Are the contributions winning?
The panic that began in the Russian market in 2014 led to the fact that depositors began to empty their bank deposits and convert them into purchases faster. As a result, banks began to raise rates in the fight for each client. So, in mid-December, the average rate of the TOP-10 banks reached 15.3%, and in some exceeded 20%.
Interest rates on foreign currency deposits also began to increase and reached 9-10%. This, coupled with the accelerated devaluation of the ruble, made foreign currency deposits the leaders in terms of profitability in 2014.
It is expected that in 2015 the rates will remain at a high level due to the shortage of liquidity and the high rate of the Central Bank, which makes investments quite profitable.
But experts do not recommend carrying all the money to foreign currency deposits when the ruble is devalued. It is better to leave most of the funds in the currency in which the depositor receives income and makes most of the expenses. As a rule, these are rubles. The rest of the money can be placed on a foreign currency deposit.
The argument in favor of deposits is the fact that in order to attract customers to banks and prevent a banking crisis in Russia, the state has made the conditions for depositors more profitable. Now the threshold for insured deposits is 1.4 million rubles. instead of 700 thousand rublesThis amount will be guaranteed to be paid by the state in the event of a bank bankruptcy.
The rate on deposits, which is not subject to personal income tax, was also increased. For ruble deposits now it is 18, 25%, foreign currency - 9%. If the rate is higher, a tax of 35% will be paid on the excess amount.
Which is preferable in 2015: mutual funds or deposits depend on the risk that the investor is willing to take. 2015 is a very unpredictable year for investments, but it can also bring more income.

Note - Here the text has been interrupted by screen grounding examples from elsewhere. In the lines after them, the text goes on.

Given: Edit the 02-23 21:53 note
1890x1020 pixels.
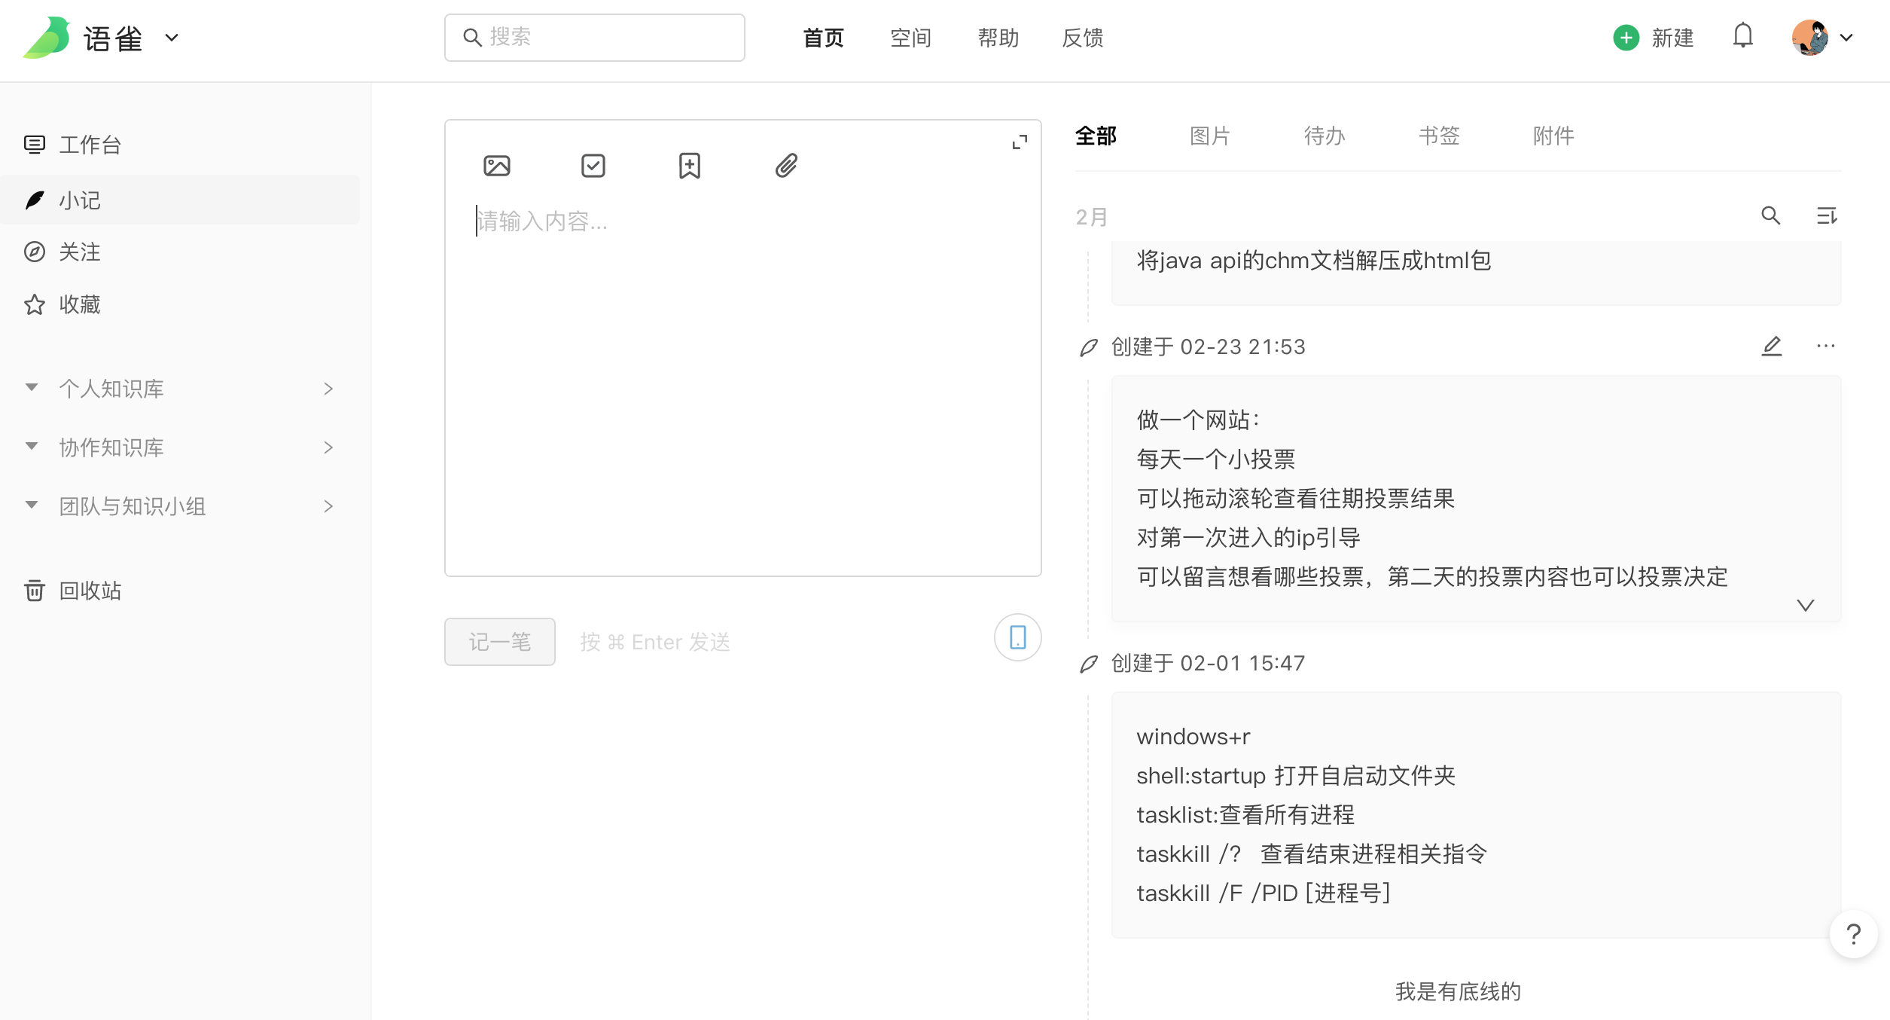Looking at the screenshot, I should pos(1772,347).
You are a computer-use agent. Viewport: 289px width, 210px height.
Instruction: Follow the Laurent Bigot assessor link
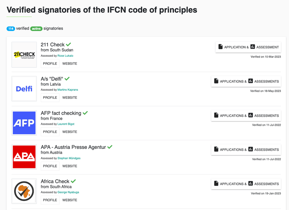[66, 124]
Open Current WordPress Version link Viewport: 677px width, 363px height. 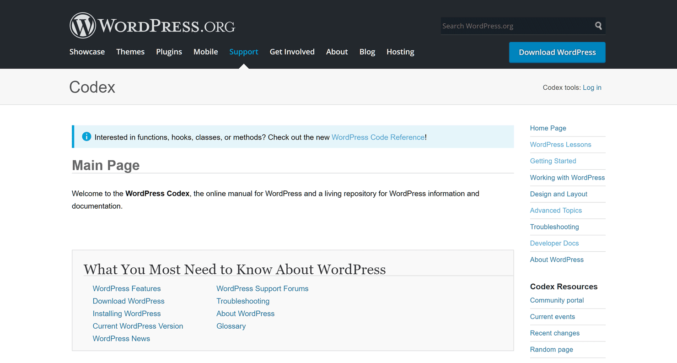(x=138, y=326)

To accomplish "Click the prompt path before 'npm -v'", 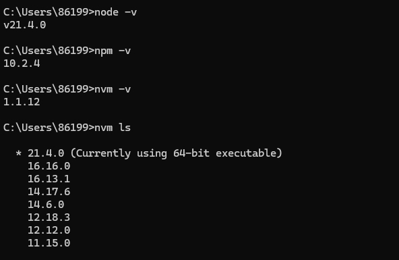I will point(46,51).
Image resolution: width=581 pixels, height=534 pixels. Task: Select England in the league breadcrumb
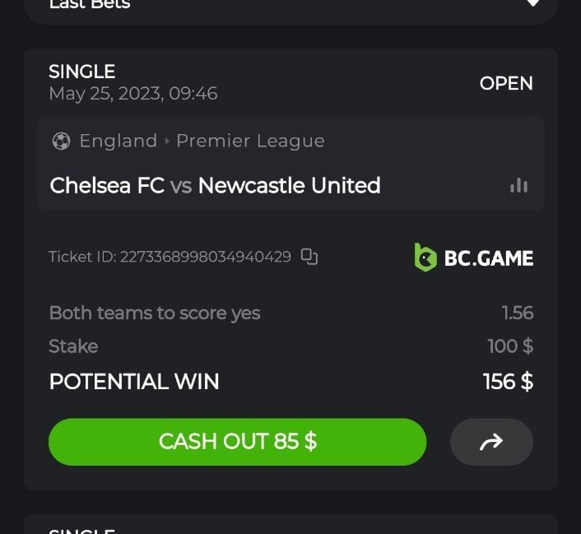[118, 141]
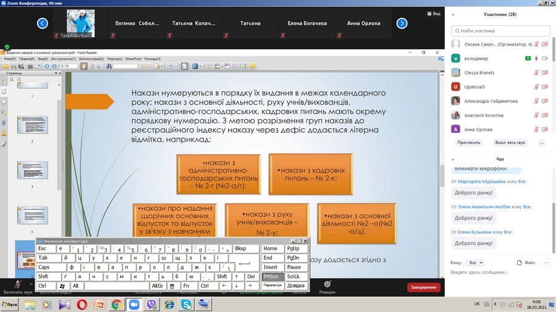This screenshot has width=556, height=312.
Task: Toggle ScrLk key on the on-screen keyboard
Action: click(x=294, y=277)
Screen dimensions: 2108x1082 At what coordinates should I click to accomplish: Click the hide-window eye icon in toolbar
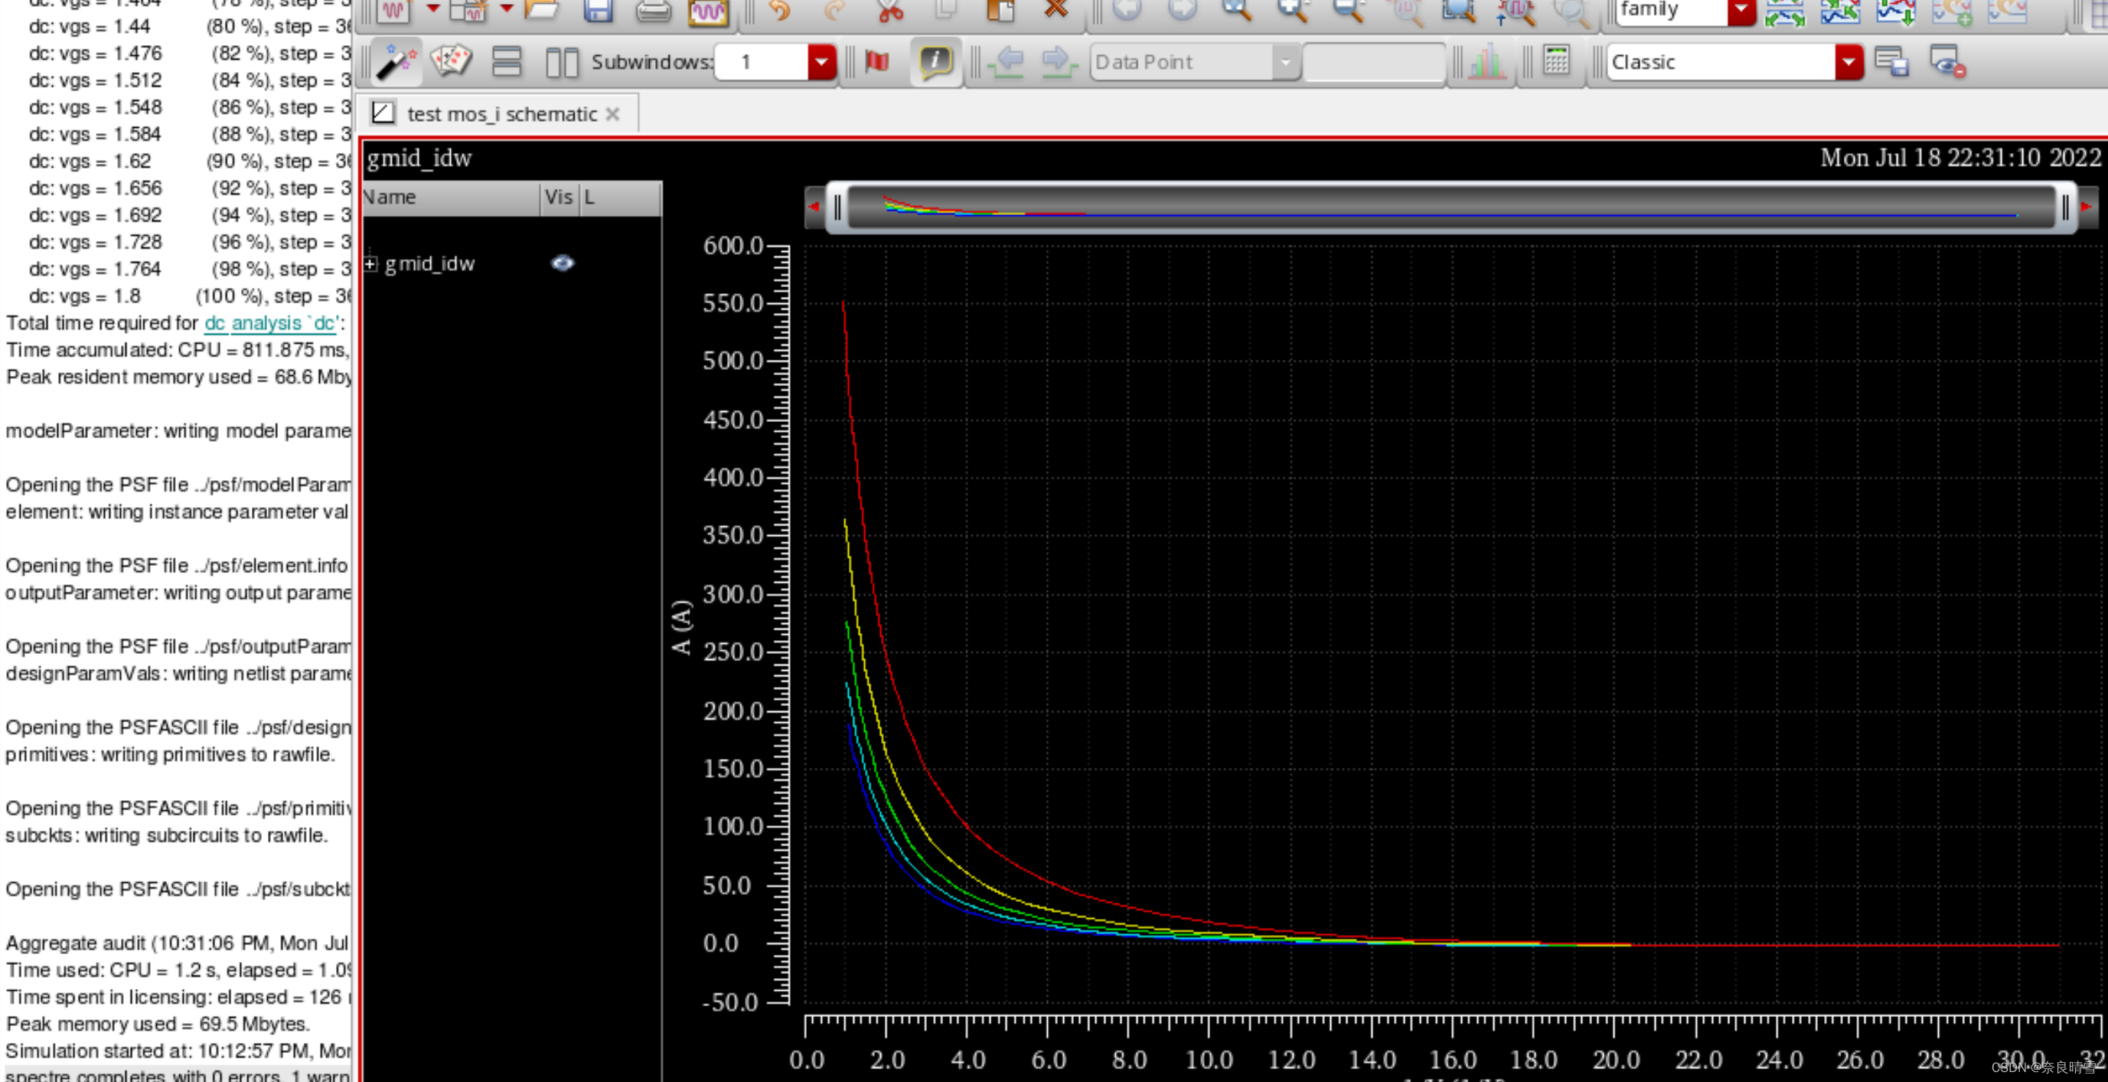[x=1947, y=61]
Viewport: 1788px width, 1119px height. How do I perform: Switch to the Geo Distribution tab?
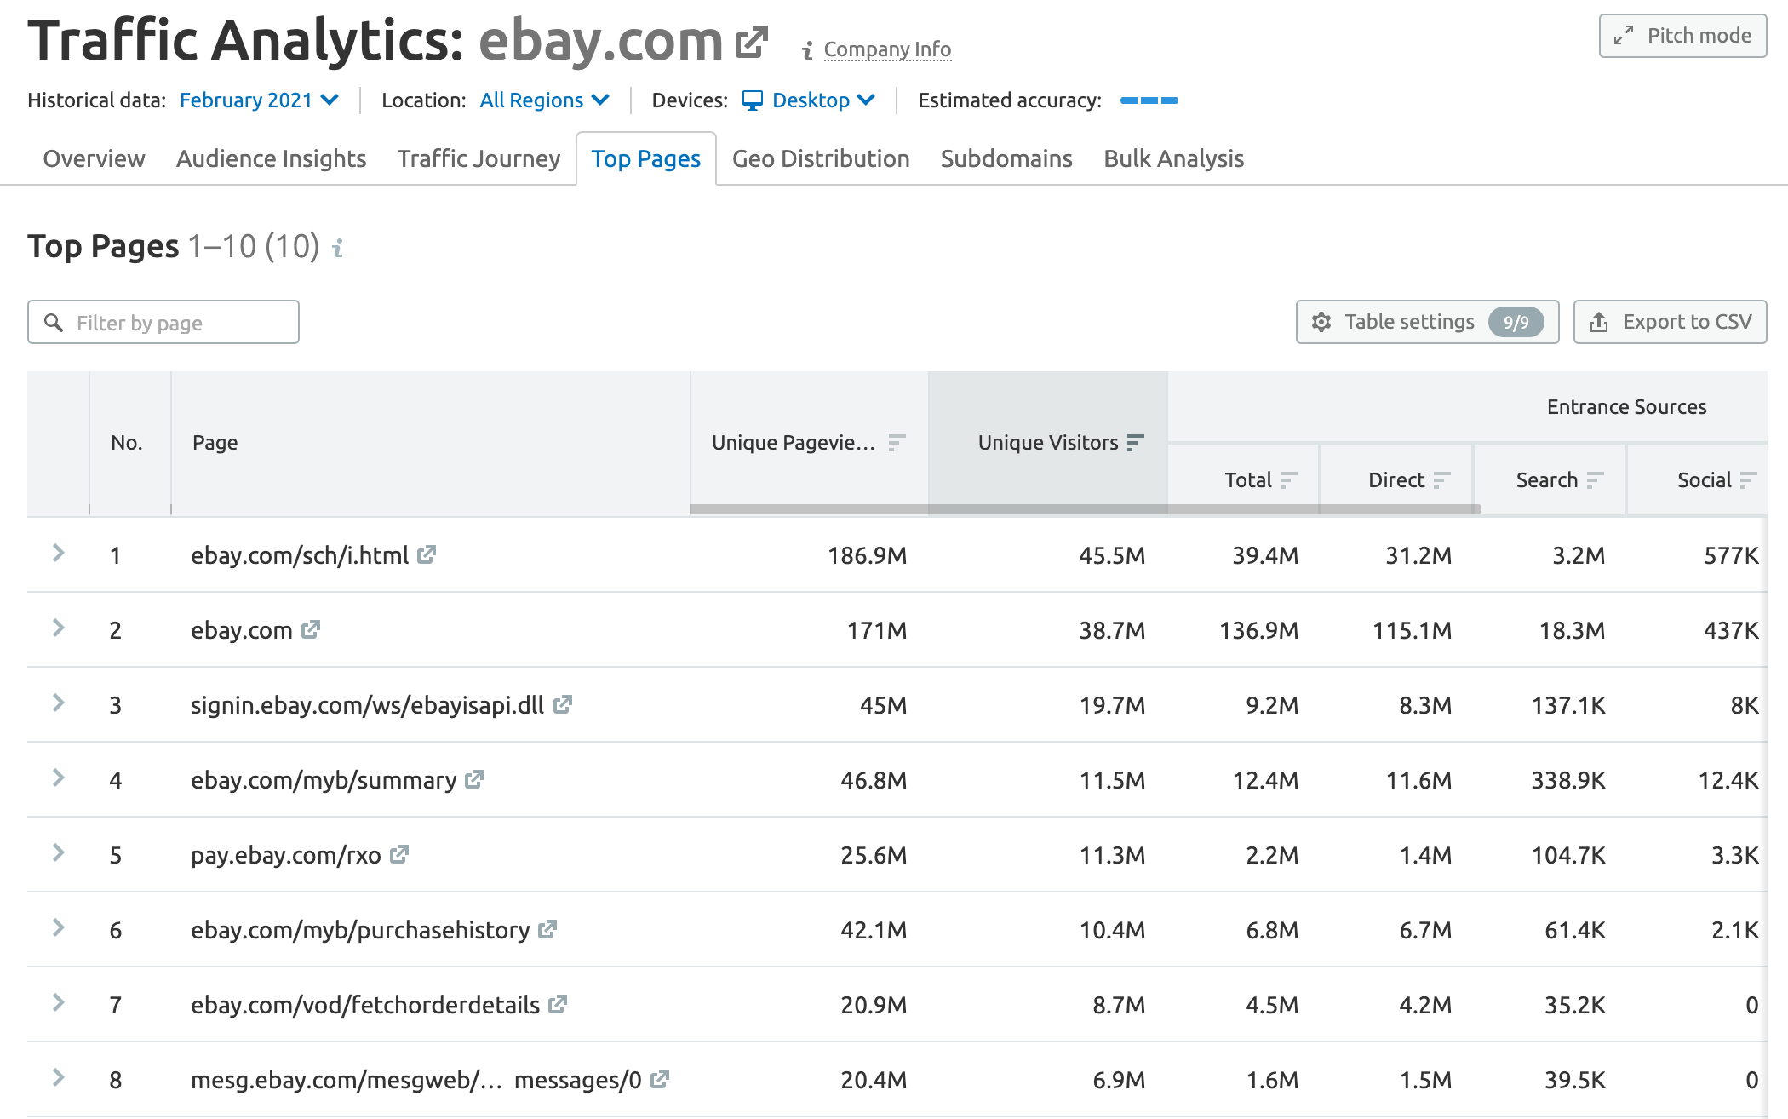click(x=820, y=158)
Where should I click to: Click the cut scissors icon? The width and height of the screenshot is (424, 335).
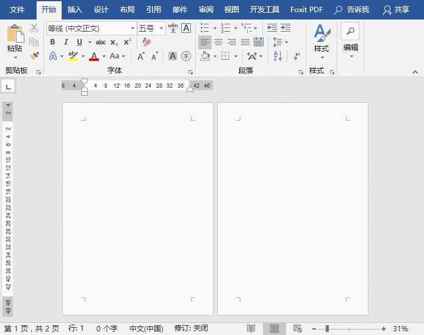[x=34, y=28]
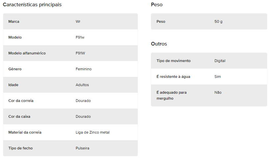Viewport: 270px width, 158px height.
Task: Click the '50 g' weight value
Action: click(218, 21)
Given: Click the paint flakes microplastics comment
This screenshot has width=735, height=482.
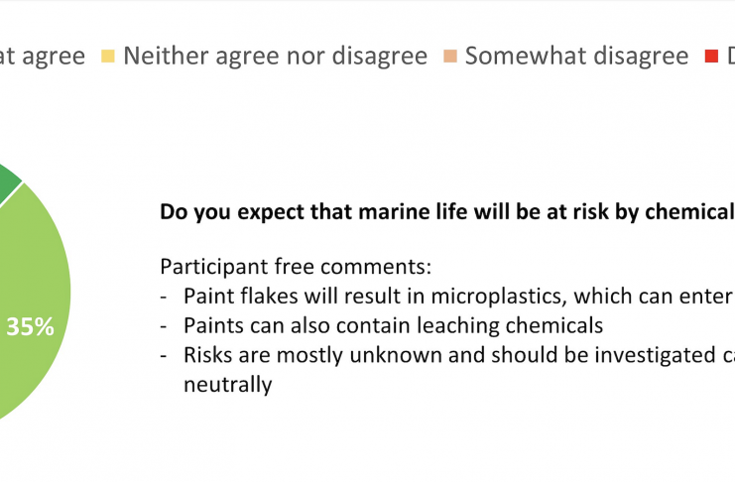Looking at the screenshot, I should pos(458,297).
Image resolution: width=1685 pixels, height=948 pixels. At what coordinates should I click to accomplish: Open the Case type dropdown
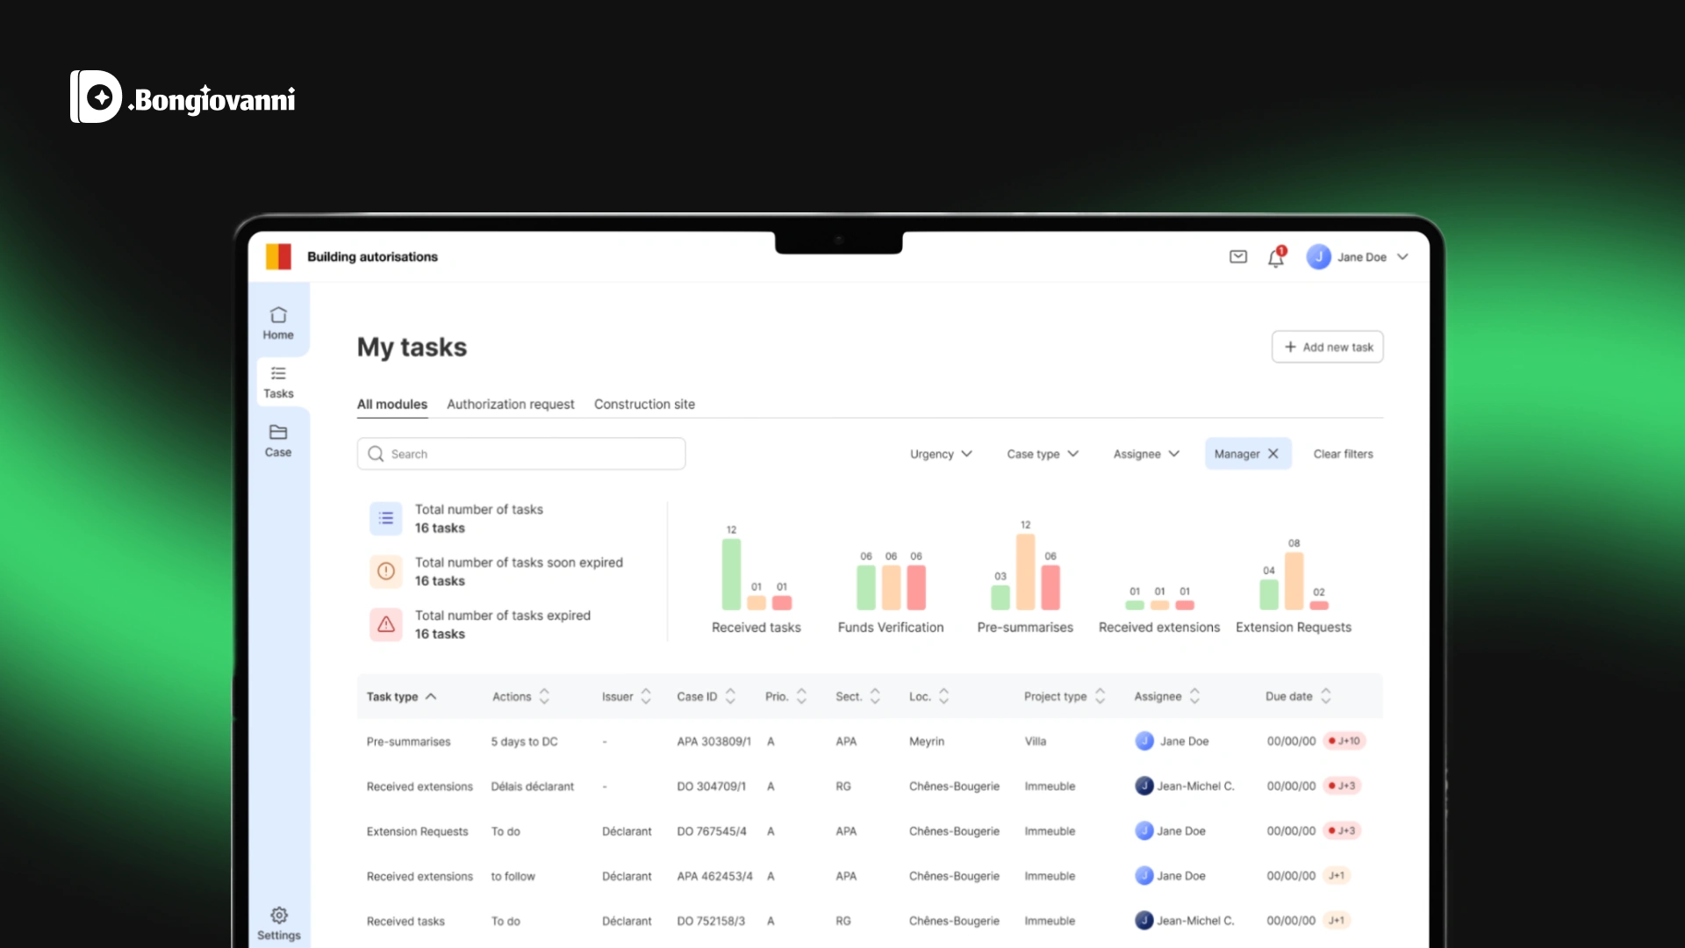point(1042,454)
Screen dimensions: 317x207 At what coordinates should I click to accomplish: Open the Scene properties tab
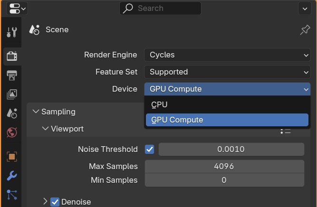point(12,113)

Rather, mutual funds today can be viewed as a way to diversify investments and, naturally, one should not invest the last savings in them. If earlier investors were advised to invest in mutual funds for a sufficiently long period, now the situation in the economy is changing so quickly that short investments are recommended.
Experts recommend short investment periods for those wishing to open a deposit. Probably, during 2015 the rates will grow and this will allow to place funds with greater profit in the future. You can also place part of the funds in savings accounts, which involve partial withdrawal. This will provide more freedom in managing funds and allow you to quickly respond to changes in market conditions.